#### WRITTEN PROBLEM 1:
Echo the records word for word, starting at the line that contains "The width and height of the screenshot is (326, 285)." and continuing through the final record.

[Start DOCUMENT]

The finding that Sanmina's actions were not the cause of DirecTV's cancellation is sufficient to support the trial court's conclusion that Sanmina is not liable for the damages sought by Pace. Pace requested damages in three categories: (1) expectation damages (i.e., the benefit Pace expected to receive had the contract been performed) in the form of profits lost because it could not sell the finished boxes to DirecTV; (2) other losses due to DirecTV's cancellation, mainly related to being left with obsolete component parts; and (3) expenses incurred attempting to mitigate the loss caused by Sanmina's breach.
As to the first category, expectation damages, the finding that DirecTV canceled its order for reasons unrelated to Sanmina's conduct precludes Pace from recovering lost profits. Contract remedies, including those under the Uniform Commercial Code that apply here, are intended to put the nonbreaching party in a position as good as if the other party had performed-but not a better position. (See Cal. U. Com. Code, § 1106(1).) The trial court's finding, supported by substantial evidence, that DirecTV would have canceled its order regardless of Sanmina's failure to deliver all the components precludes expectation damages here. Based on that finding, if Pace were awarded any portion of what it expected to gain from selling the boxes to DirecTV, that would put Pace in a better position than if Sanmina had fully performed. The trial court's conclusion that Pace cannot recover expectation damages is supported by its finding that Sanmina's breach did not cause DirecTV to cancel.
Damages in the second category, losses resulting from DirecTV's cancellation, are not recoverable again based on the finding that Sanmina's breach did not cause the cancellation. (Crossroads Investors, L.P. v. Federal National Mortgage Assn. (2017) 13 Cal.App.5th 757, 792 [" 'In breach of contract actions, damages cannot be presumed to flow from liability. It is essential to establish a causal connection between the breach and the damages sought.' "] If Sanmina's breach did not cause DirecTV to cancel, neither did it cause the losses flowing from the cancellation.

[End DOCUMENT]
[Start INPUT FOR THIS TASK]

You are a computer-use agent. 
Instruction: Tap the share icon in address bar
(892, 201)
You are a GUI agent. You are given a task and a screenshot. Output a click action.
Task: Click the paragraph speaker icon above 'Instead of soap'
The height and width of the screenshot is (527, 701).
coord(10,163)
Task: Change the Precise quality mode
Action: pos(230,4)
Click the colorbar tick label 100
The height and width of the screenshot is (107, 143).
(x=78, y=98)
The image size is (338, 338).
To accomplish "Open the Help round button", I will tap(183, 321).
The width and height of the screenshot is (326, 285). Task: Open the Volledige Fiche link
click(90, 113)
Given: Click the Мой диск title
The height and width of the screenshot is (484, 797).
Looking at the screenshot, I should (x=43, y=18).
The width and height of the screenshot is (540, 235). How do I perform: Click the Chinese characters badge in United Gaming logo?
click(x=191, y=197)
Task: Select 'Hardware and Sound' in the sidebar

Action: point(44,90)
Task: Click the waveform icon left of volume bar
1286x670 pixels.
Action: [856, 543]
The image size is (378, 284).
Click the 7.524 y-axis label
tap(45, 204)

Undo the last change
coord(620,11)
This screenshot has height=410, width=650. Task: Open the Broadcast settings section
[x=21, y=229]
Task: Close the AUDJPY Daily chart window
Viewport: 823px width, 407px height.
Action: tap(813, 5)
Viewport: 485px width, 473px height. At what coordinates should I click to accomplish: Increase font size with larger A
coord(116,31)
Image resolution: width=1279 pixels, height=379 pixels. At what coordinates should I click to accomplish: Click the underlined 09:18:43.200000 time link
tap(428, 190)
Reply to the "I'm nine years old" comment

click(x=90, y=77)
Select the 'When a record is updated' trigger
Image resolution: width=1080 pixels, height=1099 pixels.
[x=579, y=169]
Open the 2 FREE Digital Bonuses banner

[End INPUT FOR THIS TASK]

#### WRITTEN PROBLEM 2:
Duplicate the passage on contract damages verbatim from "The finding that Sanmina's actions" to "by Sanmina's breach.".

#### WRITTEN RESPONSE 1:
The width and height of the screenshot is (326, 285). Task: Open the Volledige Fiche link
click(90, 113)
Given: Click the Мой диск title
The height and width of the screenshot is (484, 797).
Looking at the screenshot, I should (x=43, y=18).
The width and height of the screenshot is (540, 235). How do I perform: Click the Chinese characters badge in United Gaming logo?
click(x=191, y=197)
Task: Select 'Hardware and Sound' in the sidebar

Action: point(44,90)
Task: Click the waveform icon left of volume bar
1286x670 pixels.
Action: [856, 543]
The image size is (378, 284).
Click the 7.524 y-axis label
tap(45, 204)

Undo the last change
coord(620,11)
This screenshot has height=410, width=650. Task: Open the Broadcast settings section
[x=21, y=229]
Task: Close the AUDJPY Daily chart window
Viewport: 823px width, 407px height.
Action: tap(813, 5)
Viewport: 485px width, 473px height. At what coordinates should I click to accomplish: Increase font size with larger A
coord(116,31)
Image resolution: width=1279 pixels, height=379 pixels. At what coordinates should I click to accomplish: Click the underlined 09:18:43.200000 time link
tap(428, 190)
Reply to the "I'm nine years old" comment

click(x=90, y=77)
Select the 'When a record is updated' trigger
Image resolution: width=1080 pixels, height=1099 pixels.
[x=579, y=169]
Open the 2 FREE Digital Bonuses banner

#### WRITTEN RESPONSE 2:
The finding that Sanmina's actions were not the cause of DirecTV's cancellation is sufficient to support the trial court's conclusion that Sanmina is not liable for the damages sought by Pace. Pace requested damages in three categories: (1) expectation damages (i.e., the benefit Pace expected to receive had the contract been performed) in the form of profits lost because it could not sell the finished boxes to DirecTV; (2) other losses due to DirecTV's cancellation, mainly related to being left with obsolete component parts; and (3) expenses incurred attempting to mitigate the loss caused by Sanmina's breach.